Let us see what output does a compiler produce in each of these cases.
sample1
:
std::vector<int> data{ 5, 3, 2, 1, 4 };
for (auto i = 0; i < data.size(); ++i) {
moo(data[i]);
}
mov DWORD PTR [rbp-20], 0
jmp .L3
.L4:
mov eax, DWORD PTR [rbp-20]
movsx rdx, eax
lea rax, [rbp-64]
mov rsi, rdx
mov rdi, rax
call std::vector<int, std::allocator<int> >::operator[](unsigned long)
mov eax, DWORD PTR [rax]
mov edi, eax
call moo(int)
add DWORD PTR [rbp-20], 1
.L3:
mov eax, DWORD PTR [rbp-20]
movsx rbx, eax
lea rax, [rbp-64]
mov rdi, rax
call std::vector<int, std::allocator<int> >::size() const
cmp rbx, rax
setb al
test al, al
jne .L4
but
sample2
:
for (auto i = data.size() - 1; i >= 0; --i) {
moo(data[i]);
}
lea rax, [rbp-64]
mov rdi, rax
call std::vector<int, std::allocator<int> >::size() const
sub rax, 1
mov QWORD PTR [rbp-24], rax
.L3:
mov rdx, QWORD PTR [rbp-24]
lea rax, [rbp-64]
mov rsi, rdx
mov rdi, rax
call std::vector<int, std::allocator<int> >::operator[](unsigned long)
mov eax, DWORD PTR [rax]
mov edi, eax
call moo(int)
sub QWORD PTR [rbp-24], 1
jmp .L3
also
sample3
:
for (auto i : data) {
moo(i)
}
lea rax, [rbp-80]
mov QWORD PTR [rbp-24], rax
mov rax, QWORD PTR [rbp-24]
mov rdi, rax
call std::vector<int, std::allocator<int> >::begin()

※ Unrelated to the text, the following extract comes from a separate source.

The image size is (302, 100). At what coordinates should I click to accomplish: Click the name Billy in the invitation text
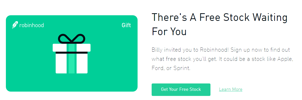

mov QWORD PTR [rbp-88], rax
mov rax, QWORD PTR [rbp-24]
mov rdi, rax
call std::vector<int, std::allocator<int> >::end()
mov QWORD PTR [rbp-96], rax
jmp .L3
.L4:
lea rax, [rbp-88]
mov rdi, rax
call __gnu_cxx::__normal_iterator<int*, std::vector<int, std::allocator<int> > >::operator*() const
mov eax, DWORD PTR [rax]
mov DWORD PTR [rbp-28], eax
mov eax, DWORD PTR [rbp-28]
mov edi, eax
call moo(int)
lea rax, [rbp-88]
mov rdi, rax
call __gnu_cxx::__normal_iterator<int*, std::vector<int, std::allocator<int> > >::operator++()
.L3:
lea rdx, [rbp-96]
lea rax, [rbp-88]
mov rsi, rdx
mov rdi, rax
call bool __gnu_cxx::operator!=<int*, std::vector<int, std::allocator<int> > >(__gnu_cxx::__normal_iterator<int*, std::vector<int, std::allocator<int> > > const&, __gnu_cxx::__normal_iterator<int*, std::vector<int, std::allocator<int> > > const&)
test al, al
jne .L4
but with -O1
sample1
:
movabs rax, 12884901893
movabs rdx, 4294967298
mov QWORD PTR [r12], rax
mov QWORD PTR [r12+8], rdx
mov DWORD PTR [r12+16], 4
mov QWORD PTR [rsp+8], rbp
mov rbx, r12
jmp .L10
.L20:
add rbx, 4
cmp rbp, rbx
je .L19
.L10:
mov edi, DWORD PTR [rbx]
call moo(int)
jmp .L20
sample2
:
movabs rax, 12884901893
movabs rdx, 4294967298
mov QWORD PTR [rbp+0], rax
mov QWORD PTR [rbp+8], rdx
mov DWORD PTR [rbp+16], 4
lea rbx, [rbp+16]
jmp .L4
.L8:
sub rbx, 4
.L4:
mov edi, DWORD PTR [rbx]
call moo(int)
jmp .L8
sample3
:
mov r12, rax
lea rbp, [rax+20]
mov QWORD PTR [rsp+16], rbp
movabs rax, 12884901893
movabs rdx, 4294967298
mov QWORD PTR [r12], rax
mov QWORD PTR [r12+8], rdx
mov DWORD PTR [r12+16], 4
mov QWORD PTR [rsp+8], rbp
mov rbx, r12
jmp .L10
.L20:
add rbx, 4
cmp rbx, rbp
je .L19
.L10:
mov edi, DWORD PTR [rbx]
call moo(int)
jmp .L20
Interesting how iterating forwards adds an extra boundary check and a jump (cmd rbx, rbp
and je .L19
in samples #1 and #3),
whereas iterating backwards does not.
But this find actually must come with one pretty big caveat: the cache lines. The number of assembly instructions is a pretty poor measure of performance - after all, CPU instructions are ridiculously fast, compared to any form of IO - specifically memory access.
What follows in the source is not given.